The controller 142 can include any suitable combination of hardware and software that is operable to, among other things, control the operation of the dosing system 100. The exemplary controller 142 includes a plurality of electrical and electronic components that provide power, operational control and, in some cases, protection to the components and modules within the controller 142 and/or the dosing system 100. For example, the controller 142 can include, among other things, a processing unit 152 (e.g., a microprocessor, a microcontroller, or another suitable programmable device) and a memory 154, and in some embodiments can be implemented partially or entirely on a semiconductor (e.g., a field-programmable gate array (“FPGA”)) chip, such as a chip developed through a register transfer level (“RTL”) design process.

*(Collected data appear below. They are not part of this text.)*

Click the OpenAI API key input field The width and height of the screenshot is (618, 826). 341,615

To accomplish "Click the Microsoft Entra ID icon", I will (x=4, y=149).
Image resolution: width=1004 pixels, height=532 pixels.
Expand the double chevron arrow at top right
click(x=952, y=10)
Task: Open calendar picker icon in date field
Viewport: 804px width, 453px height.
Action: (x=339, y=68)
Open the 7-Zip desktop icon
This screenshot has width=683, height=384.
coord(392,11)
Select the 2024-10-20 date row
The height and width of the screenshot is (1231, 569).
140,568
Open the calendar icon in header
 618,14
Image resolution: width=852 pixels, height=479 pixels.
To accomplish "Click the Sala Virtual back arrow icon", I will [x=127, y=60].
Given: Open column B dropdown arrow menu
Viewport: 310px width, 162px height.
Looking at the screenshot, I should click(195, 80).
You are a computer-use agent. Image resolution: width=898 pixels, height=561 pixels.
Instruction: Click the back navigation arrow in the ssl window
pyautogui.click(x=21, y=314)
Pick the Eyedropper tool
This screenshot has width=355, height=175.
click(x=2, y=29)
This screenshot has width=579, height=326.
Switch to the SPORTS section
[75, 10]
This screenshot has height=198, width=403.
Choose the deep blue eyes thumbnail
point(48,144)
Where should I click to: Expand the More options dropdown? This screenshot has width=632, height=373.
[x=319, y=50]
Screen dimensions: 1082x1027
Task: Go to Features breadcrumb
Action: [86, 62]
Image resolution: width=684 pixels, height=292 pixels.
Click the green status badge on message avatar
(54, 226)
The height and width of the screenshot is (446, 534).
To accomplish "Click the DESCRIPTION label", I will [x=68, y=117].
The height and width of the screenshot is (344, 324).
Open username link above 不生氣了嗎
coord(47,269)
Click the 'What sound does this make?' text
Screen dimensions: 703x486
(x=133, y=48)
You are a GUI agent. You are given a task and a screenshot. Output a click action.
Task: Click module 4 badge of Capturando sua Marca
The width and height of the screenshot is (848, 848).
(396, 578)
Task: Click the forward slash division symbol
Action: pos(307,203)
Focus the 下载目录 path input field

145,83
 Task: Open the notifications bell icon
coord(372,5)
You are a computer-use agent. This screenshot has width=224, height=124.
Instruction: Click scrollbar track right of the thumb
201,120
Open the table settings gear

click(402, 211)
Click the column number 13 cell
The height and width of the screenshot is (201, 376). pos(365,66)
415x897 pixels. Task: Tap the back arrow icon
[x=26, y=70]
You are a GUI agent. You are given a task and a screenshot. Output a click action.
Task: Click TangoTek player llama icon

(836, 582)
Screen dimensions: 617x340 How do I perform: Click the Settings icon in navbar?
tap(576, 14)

The memory 154 can include, for example, a program storage area and a data storage area. The program storage area and the data storage area can include one or more different types of memory, such as read-only memory (“ROM”), random access memory (“RAM”)(e.g., dynamic RAM (“DRAM”), synchronous DRAM (“SDRAM”), etc.), electrically erasable programmable read-only memory (“EEPROM”), flash memory, a hard disk, an SD card, or other suitable magnetic, optical, physical, or electronic memory device. The processing unit 152 can be connected to the memory 154 for execution of software instructions that are capable of being stored in a RAM of the memory 154 (e.g., during execution), a ROM of the memory 154 (e.g., on a more permanent basis), or another non-transitory computer readable medium such as another memory or a disc. Software included in some implementations of the dosing system 100 can be stored in the memory 154 of the controller 142, and can include, for example, firmware, one or more applications, program data, filters, rules, one or more program modules, and other executable instructions. In some embodiments, the controller 142 is configured to retrieve from memory and execute, among other things, instructions related to the control processes and methods described herein. As will be appreciated, the controller 142 can include additional, fewer, or different components.
The user interface module 144 controls or monitors aspects of the dosing system 100. For example, the user interface module 144 is operably coupled to the controller 142 to control operation of the dosing system 100, and can include input and output devices (e.g., digital input devices, digital output devices, analog input devices, analog output devices, or any combination of digital and analog input or output devices) that facilitate control and monitoring associated with the dosing system 100.
As illustrated, the user interface module 144 includes a display 156 (e.g., a primary display, a secondary display, etc.) and input devices 158 (e.g., a touch-screen display, a plurality of knobs, dials, switches, buttons, etc.). The display 156 can be, for example, a liquid crystal display (“LCD”), a light-emitting diode (“LED”) display, an organic LED (“OLED”) display, an electroluminescent display (“ELD”), a surface-conduction electron-emitter display (“SED”), a field emission display (“FED”), a thin-film transistor (“TFT”) LCD, or a reflective bistable cholesteric display (i.e., e-paper). The user interface module 144 also can be configured to display conditions or data associated with the dosing system 100 in real-time or substantially real-time. For example, the controller 142 can analyze one or more of the chemical cartridges 122 via one or more of the sensors 134 and determine, based on an analysis of the one or more cartridges 122, a status of the analyzed chemical cartridge(s) 122. The user interface module 144 can be configured to display the status as determined by the controller 142, including a concentrated solution level of one or more of the cartridges 122, a list of available chemical solutions 102 based on the fluid input sources 106 and the installed cartridges 122, available quantities of the available chemical solutions 102, and the like.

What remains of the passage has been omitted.